Estamos esperando la manduca mientras Vince nos explica que, el mes pasado, los soviéticos lanzaron un cohete que explotó en el cielo. Desorienta oír lo que sucede en el mundo real, el otro mundo. Ese mundo podría acabarse y, durante un tiempo, ni nos enteraríamos. No estoy seguro de necesitar ese mundo. Cualquier ciudad, cualquier pueblo, cualquier estancia más grande que lo que miden dos hombres me parecen lugares frívolos, con luz y ruido y complicaciones innecesarias.
—Malditos comunistas —escupe Bill—. Menudos cenizos, joder. ¿Qué es peor: la amenaza de una guerra o empezarla?
—Qué dices, tío —responde Vince—. Yo soy pacifista.
—Por supuesto, cómo no, leñe.
—¿Qué tiene de malo?
—El pacifismo es una puñetera excusa para no hacer nada. Bueno, excepto dejarte barba y follarte a medio Londres.
Vince se recuesta en la silla y fuma. Lleva nueve meses con nosotros, pero lo conocemos tanto como el aparador de la cocina. He visto montones de torreros ir y venir, y a algunos les tomas más cariño que a otros. No estoy seguro de que a Bill le guste Vince.
—Tú lo que tienes es envidia —le suelta a Bill.
—Que te jodan.
—¿Cuánto hace que no tienes veintidós años?
—No tanto como te crees, capullo.
Así es como se llevan; Vince le toma el pelo a Bill por ser un viejo, aunque tiene treinta y tantos, y Bill le replica como si se hubiese ofendido. Se supone que quieren echarse unas risas, pero a Bill le afecta. No ha tenido una vida como la de Vince. A los veinte ya estaba casado y Jenny ya hablaba de tener hijos. Y los faros lo llamaron.
Vince ha traído jamón fresco de tierra firme, que huele de maravilla y, si lo fríes con un huevo, chisporrotea y crepita. Hace dos semanas que Bill y yo no comemos carne que no sea de lata y, aunque es mejor que nada, no tiene punto de comparación con la carne de verdad. Todo lo que sale de una lata te sabe igual, a lata, ya sea una macedonia o fiambre de cerdo. De hecho, el fiambre no está mal si se cocina, pero basta que te lo sirvan frío en el plato, como hacen Vince o Frank, para que uno se haga vegetariano.

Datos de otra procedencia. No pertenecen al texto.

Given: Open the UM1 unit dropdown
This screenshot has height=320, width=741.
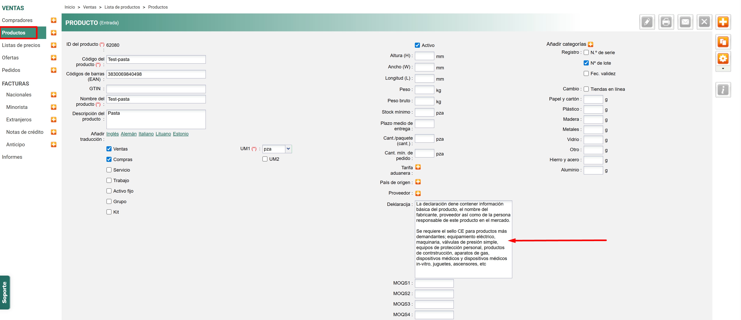Looking at the screenshot, I should click(x=288, y=149).
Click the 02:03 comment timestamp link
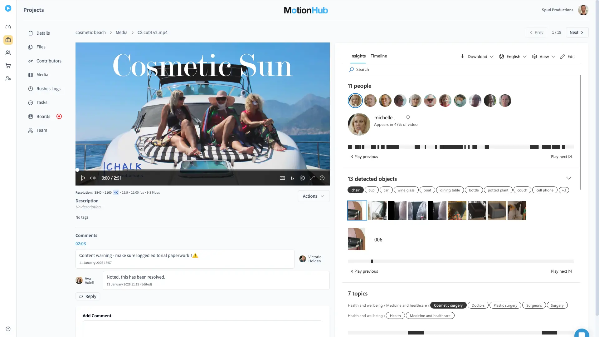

Hoy le toca cocinar a Bill, que es quien lo hace mejor. Vince es un cero a la izquierda y a mí no se me da mal, pero no lo hago con tanto entusiasmo, porque también cocino cuando vuelvo a casa, mientras que Bill en casa no toca ni una sartén. Su mujer se lo hace todo. Bill dice que así es como debes sentirte en la cárcel, donde te lo hacen todo, excepto «limpiarte el culo», y Vince le responde que no se parece en absoluto a estar en la cárcel, ya que allí no te preparan merengues de naranja, ni babá al ron ni hay mujeres que te ofrecen un masaje en los pies, ¿eh? Y Bill le contesta que él es el experto, el sinvergüenza. Y entonces me toca calmar las aguas, antes de que deje de ser una broma.
Vince me dice:
—¿Y tú qué opinas, jefe?
—¿Sobre qué?
—¿Es mejor apaciguarlas o dejar que las cosas se salgan de madre?